Tayfun Özçelik is a professor of human genetics at Bilkent University. He is a graduate of Istanbul Medical School. He completed his post-graduate education at Yale and Stanford Universities. His research focuses on the identification of genes that lead to complex phenotypes in humans. Since 2012, he collaborates with investigators at Rockefeller University to study extreme obesity and sleep disorders in consanguineous families. Through mapping studies on human and mouse chromosomes, he identified the genes for Prader-Willi syndrome and Charcot-Marie-Tooth disease Type IA. His group defined the molecular basis of cerebellar hypoplasia associated with quadrupedal gait in humans, and contributed to the identification of causal gene mutations in circadian clock gene CRY1 and delayed sleep phase disorder. He contributed to collaborative genomics studies for human health and cooperation in the Mediterranean region, and pioneered the application of genomic sequencing methods in DNA-based diagnostics including forensics in Turkey. He is a member of the Turkish Academy of Sciences, and served as the board member and education committee chair of the European Society of Human Genetics, program committee member of the American Society of Human Genetics, and president of the Turkish Society of Medical Genetics. He received the TÜBİTAK Science Award in 2012.

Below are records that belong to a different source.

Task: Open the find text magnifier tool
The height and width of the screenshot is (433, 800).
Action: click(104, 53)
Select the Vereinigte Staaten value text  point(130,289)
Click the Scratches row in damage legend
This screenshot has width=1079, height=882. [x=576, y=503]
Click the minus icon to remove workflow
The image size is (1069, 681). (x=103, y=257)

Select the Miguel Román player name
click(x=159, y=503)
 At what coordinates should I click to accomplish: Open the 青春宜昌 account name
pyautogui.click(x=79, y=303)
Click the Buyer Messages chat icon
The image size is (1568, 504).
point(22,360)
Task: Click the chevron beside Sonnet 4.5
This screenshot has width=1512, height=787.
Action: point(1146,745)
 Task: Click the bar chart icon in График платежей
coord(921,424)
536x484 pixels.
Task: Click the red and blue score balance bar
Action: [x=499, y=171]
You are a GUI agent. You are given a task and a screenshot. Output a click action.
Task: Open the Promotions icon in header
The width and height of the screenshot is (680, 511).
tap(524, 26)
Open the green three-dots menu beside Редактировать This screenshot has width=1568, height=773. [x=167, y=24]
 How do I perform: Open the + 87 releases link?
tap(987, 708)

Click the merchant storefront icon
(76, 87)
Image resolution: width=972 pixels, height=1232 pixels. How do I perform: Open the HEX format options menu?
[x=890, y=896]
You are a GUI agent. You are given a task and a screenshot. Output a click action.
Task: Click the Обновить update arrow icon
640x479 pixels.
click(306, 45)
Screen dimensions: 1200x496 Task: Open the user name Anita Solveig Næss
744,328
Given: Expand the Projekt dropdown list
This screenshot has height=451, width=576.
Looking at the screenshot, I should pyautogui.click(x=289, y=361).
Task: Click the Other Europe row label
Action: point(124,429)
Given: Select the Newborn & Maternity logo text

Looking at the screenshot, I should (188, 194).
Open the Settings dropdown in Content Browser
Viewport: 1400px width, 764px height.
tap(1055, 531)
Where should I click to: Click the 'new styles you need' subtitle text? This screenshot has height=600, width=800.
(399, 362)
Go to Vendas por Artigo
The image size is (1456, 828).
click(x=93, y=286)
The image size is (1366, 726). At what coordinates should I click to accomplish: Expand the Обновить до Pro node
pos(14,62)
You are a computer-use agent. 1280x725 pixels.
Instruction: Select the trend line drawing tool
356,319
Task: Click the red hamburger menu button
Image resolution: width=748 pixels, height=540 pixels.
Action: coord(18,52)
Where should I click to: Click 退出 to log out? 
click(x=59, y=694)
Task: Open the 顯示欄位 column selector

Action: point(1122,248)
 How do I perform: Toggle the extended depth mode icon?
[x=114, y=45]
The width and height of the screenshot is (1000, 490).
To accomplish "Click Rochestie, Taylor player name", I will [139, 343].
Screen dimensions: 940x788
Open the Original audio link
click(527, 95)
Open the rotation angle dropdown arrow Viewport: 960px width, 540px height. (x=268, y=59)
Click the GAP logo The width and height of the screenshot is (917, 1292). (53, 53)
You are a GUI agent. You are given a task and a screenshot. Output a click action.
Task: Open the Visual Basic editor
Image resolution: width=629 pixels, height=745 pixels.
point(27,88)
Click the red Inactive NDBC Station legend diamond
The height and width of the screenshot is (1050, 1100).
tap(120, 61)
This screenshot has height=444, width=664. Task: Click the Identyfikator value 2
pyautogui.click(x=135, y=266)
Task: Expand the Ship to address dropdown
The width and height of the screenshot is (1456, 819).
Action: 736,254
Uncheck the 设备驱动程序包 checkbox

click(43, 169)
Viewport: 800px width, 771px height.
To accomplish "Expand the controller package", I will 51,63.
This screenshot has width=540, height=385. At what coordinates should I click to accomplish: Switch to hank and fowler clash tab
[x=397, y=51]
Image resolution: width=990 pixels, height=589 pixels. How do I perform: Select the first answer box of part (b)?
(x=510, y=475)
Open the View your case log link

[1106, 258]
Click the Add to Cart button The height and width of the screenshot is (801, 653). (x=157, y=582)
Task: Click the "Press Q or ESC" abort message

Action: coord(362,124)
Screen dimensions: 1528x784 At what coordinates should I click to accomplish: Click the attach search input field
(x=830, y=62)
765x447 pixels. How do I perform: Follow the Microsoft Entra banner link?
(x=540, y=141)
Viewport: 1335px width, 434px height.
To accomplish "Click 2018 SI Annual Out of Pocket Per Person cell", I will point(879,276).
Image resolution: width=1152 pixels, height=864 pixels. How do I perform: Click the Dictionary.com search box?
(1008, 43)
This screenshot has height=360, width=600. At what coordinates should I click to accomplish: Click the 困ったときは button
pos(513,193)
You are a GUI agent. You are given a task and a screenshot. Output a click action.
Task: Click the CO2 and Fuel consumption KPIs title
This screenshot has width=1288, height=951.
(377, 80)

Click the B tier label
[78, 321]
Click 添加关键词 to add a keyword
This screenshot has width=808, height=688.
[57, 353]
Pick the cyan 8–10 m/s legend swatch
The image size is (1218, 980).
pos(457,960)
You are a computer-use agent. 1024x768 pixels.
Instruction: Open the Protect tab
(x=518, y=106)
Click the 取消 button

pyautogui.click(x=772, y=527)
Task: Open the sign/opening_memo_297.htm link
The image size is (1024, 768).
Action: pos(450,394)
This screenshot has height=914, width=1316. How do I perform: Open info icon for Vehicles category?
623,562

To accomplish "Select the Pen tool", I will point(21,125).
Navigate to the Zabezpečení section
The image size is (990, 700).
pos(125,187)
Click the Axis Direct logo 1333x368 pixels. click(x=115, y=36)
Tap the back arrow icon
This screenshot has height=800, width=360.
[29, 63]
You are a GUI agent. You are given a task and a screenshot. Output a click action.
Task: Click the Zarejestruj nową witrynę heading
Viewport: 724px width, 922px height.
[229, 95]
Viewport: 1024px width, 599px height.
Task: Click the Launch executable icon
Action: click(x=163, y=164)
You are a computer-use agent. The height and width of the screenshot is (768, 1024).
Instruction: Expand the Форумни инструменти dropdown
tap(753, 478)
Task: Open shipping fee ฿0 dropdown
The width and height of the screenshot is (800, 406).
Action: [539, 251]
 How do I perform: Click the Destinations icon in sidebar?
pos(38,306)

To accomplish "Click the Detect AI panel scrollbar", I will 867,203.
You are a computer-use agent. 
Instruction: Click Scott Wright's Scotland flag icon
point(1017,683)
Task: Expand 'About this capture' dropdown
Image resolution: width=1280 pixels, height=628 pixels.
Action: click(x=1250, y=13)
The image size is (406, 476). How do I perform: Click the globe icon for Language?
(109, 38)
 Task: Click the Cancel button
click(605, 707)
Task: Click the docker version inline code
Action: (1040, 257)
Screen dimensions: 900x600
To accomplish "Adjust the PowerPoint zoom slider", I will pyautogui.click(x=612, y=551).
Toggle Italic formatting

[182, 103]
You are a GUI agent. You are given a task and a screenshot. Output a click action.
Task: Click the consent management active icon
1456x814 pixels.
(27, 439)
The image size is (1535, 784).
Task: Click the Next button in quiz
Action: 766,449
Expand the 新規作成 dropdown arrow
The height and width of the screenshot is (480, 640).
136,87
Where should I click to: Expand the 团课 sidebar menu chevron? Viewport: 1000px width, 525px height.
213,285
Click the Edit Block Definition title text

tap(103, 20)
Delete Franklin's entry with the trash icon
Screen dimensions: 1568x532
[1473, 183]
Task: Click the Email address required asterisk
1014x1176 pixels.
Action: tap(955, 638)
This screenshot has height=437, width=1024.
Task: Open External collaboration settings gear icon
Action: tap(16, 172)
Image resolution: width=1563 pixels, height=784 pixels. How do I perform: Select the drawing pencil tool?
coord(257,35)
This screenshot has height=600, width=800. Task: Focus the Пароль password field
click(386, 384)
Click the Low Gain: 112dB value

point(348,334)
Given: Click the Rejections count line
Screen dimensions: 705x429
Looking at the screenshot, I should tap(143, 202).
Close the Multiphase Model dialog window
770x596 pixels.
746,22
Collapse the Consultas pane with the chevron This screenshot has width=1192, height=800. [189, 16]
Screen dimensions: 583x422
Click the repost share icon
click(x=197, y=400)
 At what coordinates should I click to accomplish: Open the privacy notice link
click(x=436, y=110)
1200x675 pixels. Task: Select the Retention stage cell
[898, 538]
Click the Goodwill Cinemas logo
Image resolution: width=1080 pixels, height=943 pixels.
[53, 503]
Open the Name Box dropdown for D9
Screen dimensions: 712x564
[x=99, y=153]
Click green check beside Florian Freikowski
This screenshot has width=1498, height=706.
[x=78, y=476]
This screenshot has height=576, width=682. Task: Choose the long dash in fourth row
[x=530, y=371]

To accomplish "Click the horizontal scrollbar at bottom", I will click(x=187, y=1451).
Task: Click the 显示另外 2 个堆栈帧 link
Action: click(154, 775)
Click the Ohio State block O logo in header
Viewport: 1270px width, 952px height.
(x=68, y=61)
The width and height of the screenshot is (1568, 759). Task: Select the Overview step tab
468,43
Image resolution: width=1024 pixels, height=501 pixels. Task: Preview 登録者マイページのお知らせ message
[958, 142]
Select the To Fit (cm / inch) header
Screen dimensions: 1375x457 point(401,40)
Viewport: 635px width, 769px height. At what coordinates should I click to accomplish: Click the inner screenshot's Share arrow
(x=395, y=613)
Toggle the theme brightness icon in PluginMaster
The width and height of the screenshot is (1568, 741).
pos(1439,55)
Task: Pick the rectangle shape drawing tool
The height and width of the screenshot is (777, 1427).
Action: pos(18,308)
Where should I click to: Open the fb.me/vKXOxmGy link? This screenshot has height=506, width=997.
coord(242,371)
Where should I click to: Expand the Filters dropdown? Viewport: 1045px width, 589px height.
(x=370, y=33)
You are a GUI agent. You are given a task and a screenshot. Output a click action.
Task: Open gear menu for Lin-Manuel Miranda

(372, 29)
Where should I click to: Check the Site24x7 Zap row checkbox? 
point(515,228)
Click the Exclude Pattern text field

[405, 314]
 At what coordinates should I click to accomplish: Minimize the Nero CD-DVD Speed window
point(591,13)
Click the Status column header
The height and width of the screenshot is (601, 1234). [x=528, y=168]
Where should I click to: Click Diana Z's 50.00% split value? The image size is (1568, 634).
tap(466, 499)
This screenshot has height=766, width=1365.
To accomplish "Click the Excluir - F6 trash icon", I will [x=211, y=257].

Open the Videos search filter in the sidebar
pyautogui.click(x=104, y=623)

Characterization of the genetic structure of Turkey reveals a high level of admixture
We investigated the genetic structure of Turkey from 3,599 unrelated subjects who have been whole-exome (n = 2,826) and wholegenome (n = 773) sequenced. We observed a high level of admixture consistent with ancient DNA studies. Present-day Turkey has three distinct Anatolian ancestries and six 1000 Genome population contributions from Africa, Europe, South Asia and East Asia. Almost all Turkish individuals have the contribution of all ancestries in their genomes. Treemix analysis revealed that Turkey serves as a crossroad between Middle Eastern and European populations. Wright’s fixation index and principal component analysis was consistent with a close relationship of the Turkish population with European populations. Since the Turkish population, as well as other populations with high consanguinity contribute substantially to the identification of Mendelian phenotypes, we characterized inbreeding status and length of runs of homozygosity. We uncovered a significant number of individuals with very high inbreeding coefficients and increased burden of long runs of homozygosity. Derived allele frequency calculations showed that approximately 30% of exome and 50% of genome variants in the very rare range are unique to the Turkish Variome. In conclusion, our results indicate a high level of admixture in the Anatolian peninsula, and the variation specific to the Turkish population is a valuable resource for disease gene identification studies.